En primer lugar, el contexto histórico que demanda la atención de Vitoria consiste en el “descubrimiento” europeo de un mundo más allá de lo conocido por los antiguos romanos. Carl Schmitt caracterizó este evento como “la más honda y trascendental transformación de la imagen planetaria del mundo de que tenemos noticia en la historia universal” y afirmó que “[n]o es excesivo afirmar que todas las esferas vitales, todas las formas de existencia, toda clase de fuerzas creadoras humanas, arte, ciencia y técnica, han participado de aquel nuevo sentido espacial”; específicamente, en lo que aquí nos concierne, concluyó que “[t]odo lo que se ha caracterizado como supremacía racional del europeo y del racionalismo occidental, surge entonces con impulso irresistible”.

El momento en que se constituye el espacio atlántico, precisamente, es un momento eurocéntrico en tanto que colonial; la demostración de la vocación europea de imponer sus categorías, su concepción del deber ser –en este caso, del ius gentium vitoriano– al resto del globo terráqueo. El descubrimiento y conquista es un momento de construcción de pretensiones de prevalecer de manera universal a partir de la especificidad de un grupo humano o, lo que es lo mismo, de hegemonía.

En segundo lugar, y también en relación con el contexto histórico vitoriano, así como con el contenido mismo de su justificación de la conquista, es de notar cuál es el interés que legitima la intervención colonial de la autoridad estatal europea: la libertad de comerciar.

El descubrimiento y conquista de América, así como de la ruta que circunvala África y conecta con el sudeste asiático, fue en un primer momento una empresa financiada por particulares; tan sólo una vez que aquellos demostraron la rentabilidad de la misma, pasaron las coronas española, en América, e inglesa, en la India, a darle un carácter directamente estatal a dicho proyecto colonial. La hegemonía que anuncia Vitoria no es, entonces, una hegemonía de naciones, de proyectos colectivos dentro del ámbito europeo; es, más restringidamente, una hegemonía de la naciente clase constituida en torno al comercio, una hegemonía burguesa.

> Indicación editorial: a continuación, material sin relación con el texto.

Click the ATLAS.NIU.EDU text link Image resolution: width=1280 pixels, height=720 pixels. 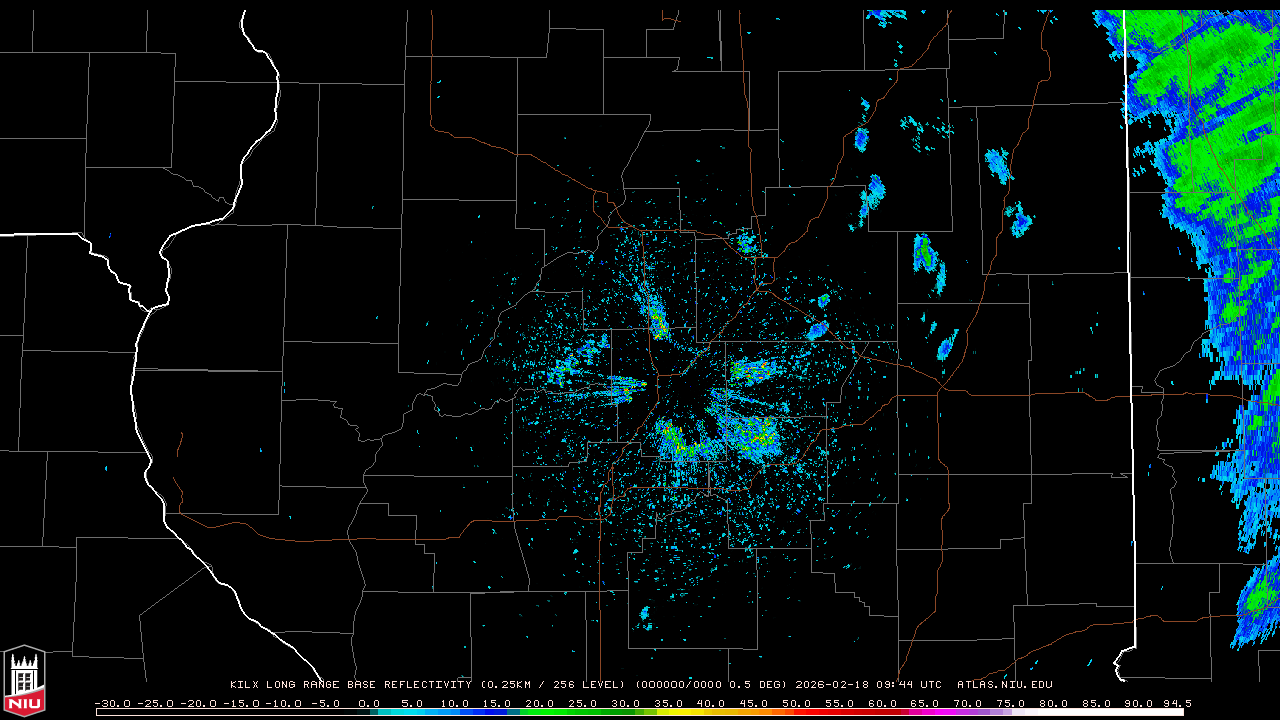pos(1004,685)
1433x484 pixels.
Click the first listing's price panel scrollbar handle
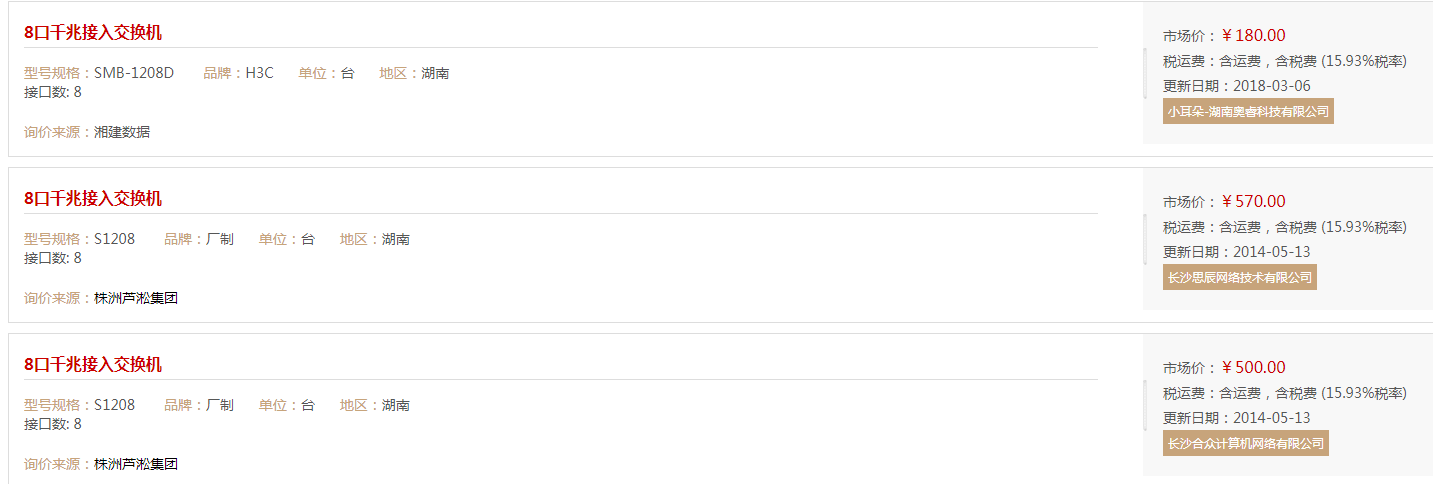tap(1145, 73)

Finalmente, ¿qué es lo que sugiere el discurso vitoriano en cuanto a la función que la ideología universalista atlántica desempeñará en la modernidad? Simple: que tal universalismo servirá para esconder relaciones de dominación y sometimiento, relaciones asimétricas de poder. ¿Es igualmente legítimo, para Vitoria, que los príncipes de los “bárbaros” invadan y conquisten España para garantizar el derecho de sus súbditos a circular y comerciar?

Vitoria ni se formula, ni se responde tal pregunta; quizás, porque no es necesario. No es necesario recurrir a la contrahistoria del liberalismo de Domenico Losurdo para saber que dicha ideología ha servido históricamente para justificar la esclavitud y la opresión; basta con recordar que, como reza festivamente aquella canción popular, “el galeón español llegó, dejando una estela en el mar; al aire su bandera, su estampa señera, tu mundo ha de conquistar”.

La conclusión, evidentemente, no es, ni debe ser, un historicismo simplista que resuelva abandonar la noción de derechos humanos debido a sus orígenes. El potencial emancipador, o al menos crítico, de la noción de derechos humanos quedó claro a través de su invocación, por ejemplo, en la lucha contra las dictaduras promovidas por el colonialismo norteamericano en América Latina.

Pero lo que sí nos dicen los orígenes atlánticos –esto es, igualmente colonialistas– de la noción de derechos humanos, es que ellos no pueden ser aceptados sin más, de manera acrítica, por un discurso y una acción que se entiendan a sí mismos como contrahegemónicos o, más bien, como catalizadores de una nueva hegemonía en que los subalternos pasen a ser los constructores de nuevas universalidades.